╔══
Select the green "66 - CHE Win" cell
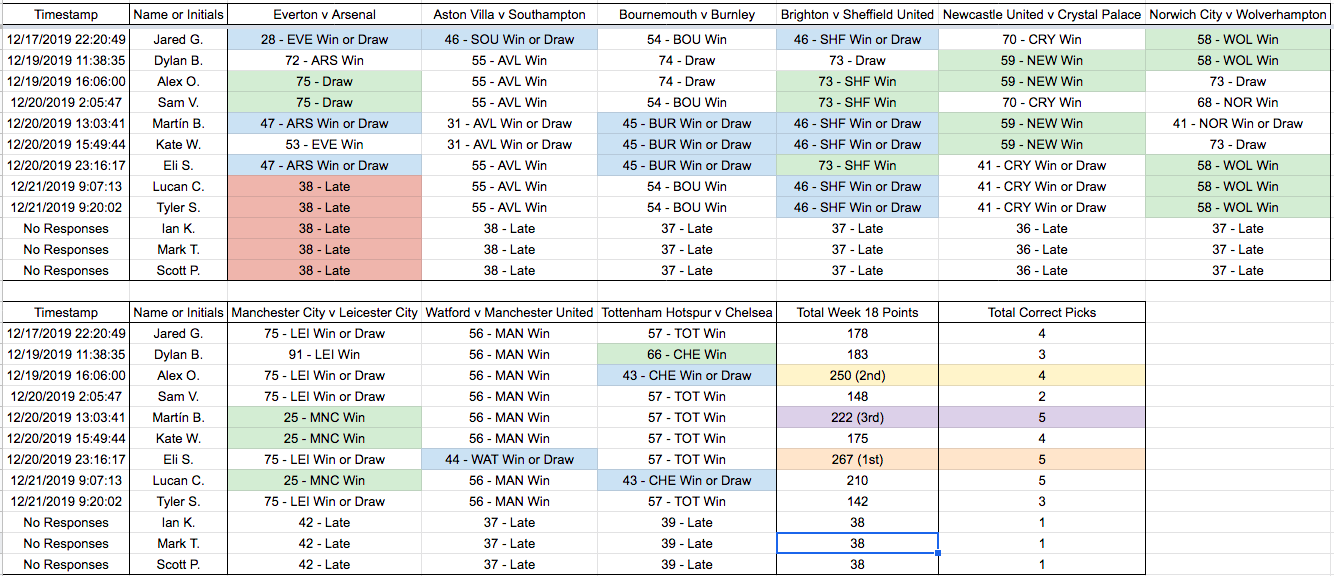1334x576 pixels. tap(686, 354)
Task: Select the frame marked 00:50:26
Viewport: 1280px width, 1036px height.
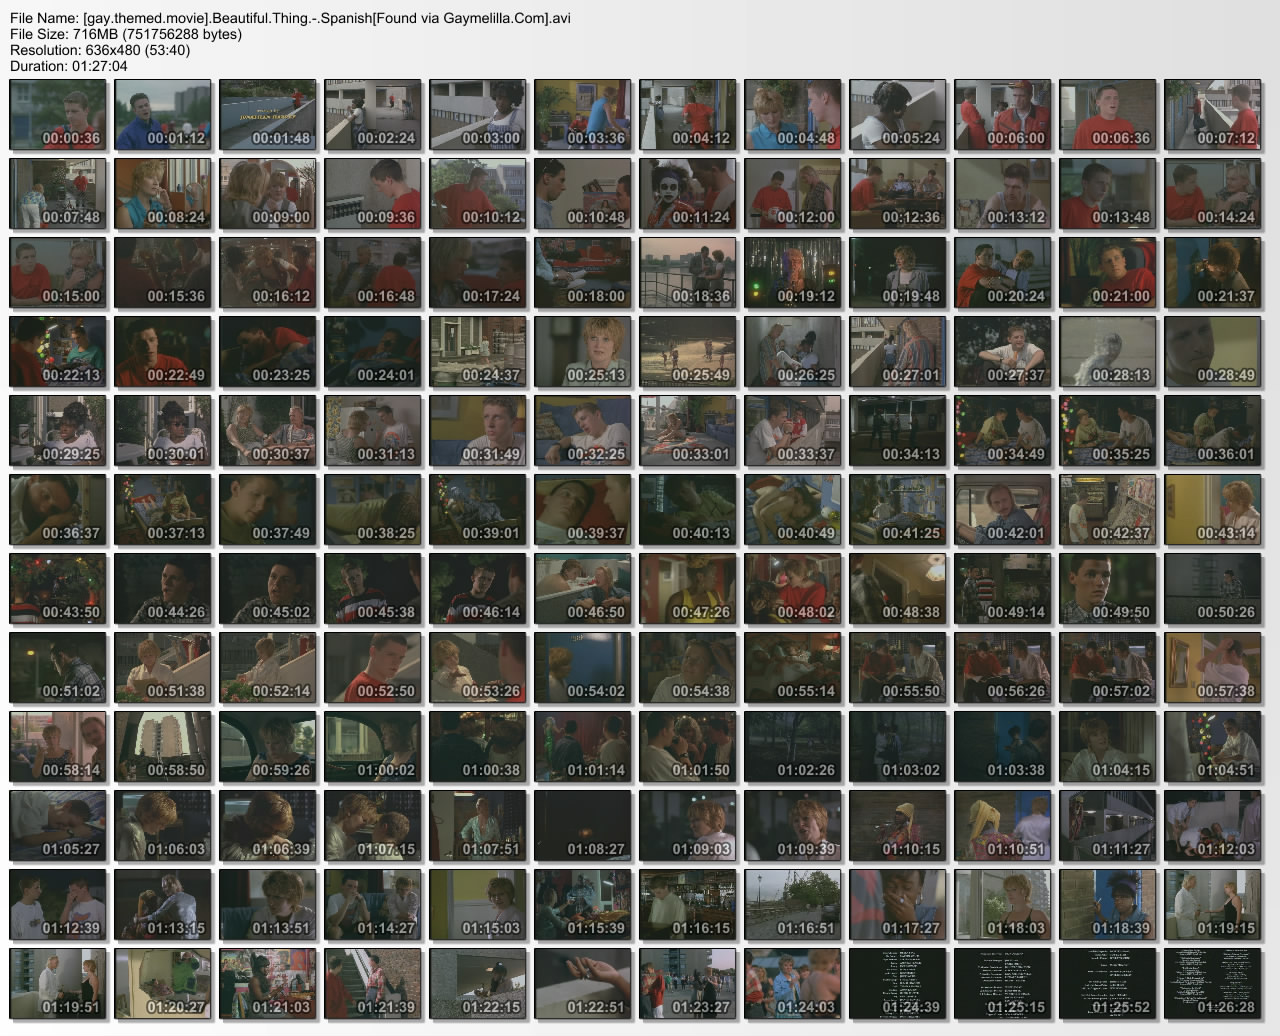Action: [x=1213, y=589]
╚══
§ What is needed:
Transcribe exactly the portion of the material above that runs from the line containing "Task: Select the frame marked 00:50:26" through its last line, omitting all pictures.

§ Answer section:
Task: Select the frame marked 00:50:26
Viewport: 1280px width, 1036px height.
Action: [x=1213, y=589]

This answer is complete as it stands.